The first novel I ever read was the first in Asimov’s “Norby” series. I instantly fell in love. Every book I voluntarily read after that was science fiction. I entered a new world with every book, and in doing, fed my own imagination like a starving beast, but in the sophomore year of High School, my worlds were demolished.

No more dreams; no more fantasy; no more science fiction.

Read, think, analyze.

Facts, reality, structure.

No more dream worlds; no more freedom.

My love for books quickly diminished, while my hatred for school and similar institutions grew exponentially. I watched a lot of movies, but stayed away from anything too intelligent or thought provoking. I was not about to learn anything I did not want to.

Years later, I finally broke through the literary bars school had built around me. My first year of college, I developed a love for music, which I nurtured throughout my two year break from schooling as a missionary for my church. Not permitted to listen to “popular” music, I was forced to go back to the beginning of music, a time when music was done out of a love of art, not a love of money. Artists like Mozart, Tchaikovsky, Chopin and later Miles Davis gave me a love for art, poetry, and philosophy, and more importantly, I began to write again. In a world so full of structure and rules that bound every missionary, with my mind finally free, my body knew no walls.

Upon return, I returned to books. I entered my new life reading Great Expectations. It all came flooding back: Emerson, Thoreau, Shakespeare, Poe, then Mark Twain, “I will never let schooling interfere with my education” — a man after my own heart. I read all the books I had shunned like lepers in my earlier schooling and devoured every punctuation mark. No one told me how to read them.

Then came the book that seemed to personify my feelings for the past few years, Fahrenheit 451. My re-discovery of books was complete. I was a writer again. Not because anyone told me I was, for no one else would ever even know, but my heart declared it so.

I truly identified with Bradbury. He describes his youth full of movies that created pictures and worlds in his mind that remained forever. My youth is the same. The world in which I live is one of fantasy. My memories are scenes cut from a movie.
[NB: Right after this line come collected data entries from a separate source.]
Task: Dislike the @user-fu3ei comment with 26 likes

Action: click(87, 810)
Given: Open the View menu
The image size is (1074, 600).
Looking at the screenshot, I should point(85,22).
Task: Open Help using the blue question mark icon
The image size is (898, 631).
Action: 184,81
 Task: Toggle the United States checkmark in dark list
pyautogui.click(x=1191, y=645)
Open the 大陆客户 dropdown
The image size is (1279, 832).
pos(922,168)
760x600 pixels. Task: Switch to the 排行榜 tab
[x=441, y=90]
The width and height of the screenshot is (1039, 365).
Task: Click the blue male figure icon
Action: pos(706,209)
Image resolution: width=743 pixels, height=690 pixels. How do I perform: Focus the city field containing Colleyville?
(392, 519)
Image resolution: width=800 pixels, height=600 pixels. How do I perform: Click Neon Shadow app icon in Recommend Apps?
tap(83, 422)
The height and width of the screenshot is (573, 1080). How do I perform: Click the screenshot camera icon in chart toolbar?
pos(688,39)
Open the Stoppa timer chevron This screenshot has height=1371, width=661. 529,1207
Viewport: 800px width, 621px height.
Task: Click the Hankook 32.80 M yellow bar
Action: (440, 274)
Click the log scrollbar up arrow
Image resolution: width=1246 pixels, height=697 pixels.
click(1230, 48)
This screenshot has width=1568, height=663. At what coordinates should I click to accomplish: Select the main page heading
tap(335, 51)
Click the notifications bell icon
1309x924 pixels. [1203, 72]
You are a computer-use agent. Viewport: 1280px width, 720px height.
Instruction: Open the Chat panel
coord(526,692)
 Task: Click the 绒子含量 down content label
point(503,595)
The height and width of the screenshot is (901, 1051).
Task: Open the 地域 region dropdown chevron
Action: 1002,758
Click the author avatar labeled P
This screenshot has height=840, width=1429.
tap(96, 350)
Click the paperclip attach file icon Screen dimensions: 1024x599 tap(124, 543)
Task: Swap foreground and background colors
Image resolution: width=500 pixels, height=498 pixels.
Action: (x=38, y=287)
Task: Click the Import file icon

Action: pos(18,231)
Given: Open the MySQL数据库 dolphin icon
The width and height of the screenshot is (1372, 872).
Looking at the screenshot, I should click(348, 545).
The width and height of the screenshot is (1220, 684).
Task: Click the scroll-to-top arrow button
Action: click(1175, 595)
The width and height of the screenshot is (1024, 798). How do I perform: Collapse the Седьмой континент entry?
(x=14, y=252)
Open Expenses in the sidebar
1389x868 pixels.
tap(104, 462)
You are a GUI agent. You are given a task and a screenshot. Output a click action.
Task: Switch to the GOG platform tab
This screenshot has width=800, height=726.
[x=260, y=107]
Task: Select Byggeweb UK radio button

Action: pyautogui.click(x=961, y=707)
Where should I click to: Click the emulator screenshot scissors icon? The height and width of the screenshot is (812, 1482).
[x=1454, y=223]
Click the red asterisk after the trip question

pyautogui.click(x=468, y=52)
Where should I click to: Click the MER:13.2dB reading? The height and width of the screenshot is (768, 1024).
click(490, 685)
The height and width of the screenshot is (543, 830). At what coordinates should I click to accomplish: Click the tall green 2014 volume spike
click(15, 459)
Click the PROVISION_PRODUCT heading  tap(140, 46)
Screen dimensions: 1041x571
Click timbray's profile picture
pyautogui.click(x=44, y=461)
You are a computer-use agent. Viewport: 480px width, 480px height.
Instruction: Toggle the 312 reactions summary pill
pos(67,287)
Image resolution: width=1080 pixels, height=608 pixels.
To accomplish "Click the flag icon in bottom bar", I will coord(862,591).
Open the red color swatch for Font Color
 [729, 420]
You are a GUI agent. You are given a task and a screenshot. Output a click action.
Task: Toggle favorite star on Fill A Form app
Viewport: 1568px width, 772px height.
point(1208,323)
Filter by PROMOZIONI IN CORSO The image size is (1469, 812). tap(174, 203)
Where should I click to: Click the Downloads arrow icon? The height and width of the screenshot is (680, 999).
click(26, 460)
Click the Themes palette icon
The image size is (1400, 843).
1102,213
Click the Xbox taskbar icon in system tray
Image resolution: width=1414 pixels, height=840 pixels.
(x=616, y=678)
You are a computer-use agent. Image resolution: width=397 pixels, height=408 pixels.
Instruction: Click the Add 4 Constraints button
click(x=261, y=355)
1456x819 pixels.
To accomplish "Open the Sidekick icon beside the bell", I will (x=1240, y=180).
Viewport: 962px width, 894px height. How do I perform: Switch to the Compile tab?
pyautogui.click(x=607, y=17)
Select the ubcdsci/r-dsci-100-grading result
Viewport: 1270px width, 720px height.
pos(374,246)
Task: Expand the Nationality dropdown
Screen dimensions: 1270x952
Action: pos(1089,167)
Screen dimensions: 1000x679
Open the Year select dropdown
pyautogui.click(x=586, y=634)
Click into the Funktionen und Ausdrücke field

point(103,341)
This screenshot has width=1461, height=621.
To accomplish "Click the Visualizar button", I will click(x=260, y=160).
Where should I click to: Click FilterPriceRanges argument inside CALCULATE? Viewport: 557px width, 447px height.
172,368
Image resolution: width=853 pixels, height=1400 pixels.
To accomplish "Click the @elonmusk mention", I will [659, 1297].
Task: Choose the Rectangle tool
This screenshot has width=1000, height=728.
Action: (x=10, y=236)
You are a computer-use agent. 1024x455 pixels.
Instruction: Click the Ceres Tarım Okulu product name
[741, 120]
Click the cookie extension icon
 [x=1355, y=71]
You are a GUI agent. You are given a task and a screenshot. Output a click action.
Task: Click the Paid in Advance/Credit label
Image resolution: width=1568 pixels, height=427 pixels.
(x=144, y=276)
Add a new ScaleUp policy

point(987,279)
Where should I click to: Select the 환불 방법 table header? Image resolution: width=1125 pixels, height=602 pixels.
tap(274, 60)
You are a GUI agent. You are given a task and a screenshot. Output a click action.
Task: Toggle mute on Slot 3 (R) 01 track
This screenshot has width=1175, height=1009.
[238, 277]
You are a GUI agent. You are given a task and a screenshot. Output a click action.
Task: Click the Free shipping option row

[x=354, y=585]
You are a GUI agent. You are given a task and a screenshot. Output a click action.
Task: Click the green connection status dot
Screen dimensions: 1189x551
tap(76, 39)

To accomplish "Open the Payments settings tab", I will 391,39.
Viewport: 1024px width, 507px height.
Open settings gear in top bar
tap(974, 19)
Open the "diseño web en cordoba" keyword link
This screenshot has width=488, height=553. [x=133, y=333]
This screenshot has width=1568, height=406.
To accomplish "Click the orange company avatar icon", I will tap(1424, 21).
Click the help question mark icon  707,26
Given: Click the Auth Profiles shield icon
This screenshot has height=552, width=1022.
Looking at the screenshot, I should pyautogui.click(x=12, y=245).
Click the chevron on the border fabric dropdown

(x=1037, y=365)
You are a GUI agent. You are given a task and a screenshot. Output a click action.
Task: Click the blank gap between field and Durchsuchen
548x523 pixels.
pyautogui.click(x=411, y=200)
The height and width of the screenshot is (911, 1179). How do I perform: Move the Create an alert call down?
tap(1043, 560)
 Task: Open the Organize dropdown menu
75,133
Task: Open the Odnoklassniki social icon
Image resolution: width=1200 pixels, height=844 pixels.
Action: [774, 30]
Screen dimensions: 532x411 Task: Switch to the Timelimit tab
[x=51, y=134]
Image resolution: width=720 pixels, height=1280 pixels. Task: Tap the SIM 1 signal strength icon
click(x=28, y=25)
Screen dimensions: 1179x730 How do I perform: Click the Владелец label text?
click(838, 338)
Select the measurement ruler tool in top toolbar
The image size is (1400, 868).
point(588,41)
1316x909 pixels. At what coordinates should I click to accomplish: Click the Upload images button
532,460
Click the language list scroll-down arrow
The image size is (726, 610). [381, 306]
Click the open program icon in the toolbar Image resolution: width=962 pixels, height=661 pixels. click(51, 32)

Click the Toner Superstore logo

Life, as my mind sees it, is a John Woo film, full of action, huge special effects, and random symbolism. To the mind, my eyes are but cameras recording the images around them, transporting them into the realms of my dream world. I have recently drowned myself in art of many forms: music, art, poetry, books, and film. My mission now: to use this exposure to create my own fantastic worlds of fantasy.

I now welcome art in all its forms, especially film. Film captures the imagination in a way that nothing else can. It combines the visual aesthetics of art with the aural aesthetics of music and the intellectual aesthetics of books. Yet it captures every bit of emotion found in each element. My favorite movies are ones that get all your senses going, movies like Citizen Kane, beautiful works of art; or movies like Dark City, or Being John Malkovich that get your mind going and keep you thinking long after you leave the theater.

The first dream I ever dreamed in my life was to become a writer. Created in my earliest days in the far away land of Indonesia, this dream resulted from a teacher that left me free to dream and to record these dreams on paper. This dream quickly faded though, as other teachers erected walls around my creativity and imagination. Books and art tore down these walls and gave me desire to write once again and with the help of Bradbury, I now know how to keep these walls down, never to encage my mind again.

I don’t write as much as I should. Writing is directly related to my happiness. It’s the only way I know how to truly express myself. To know my writing is to know me. The more I read, the more I desire to write and it was Bradbury that first instilled that drive in me. Whenever I find myself in a funk, I pull out one of his short stories and before long, I’m writing my way out of the funk.

“You must stay drunk on writing so reality cannot destroy you.”
― Ray BradburyZen in the Art of Writing

Thank you, Mr. Bradbury, for helping me keep the destroyers at bay.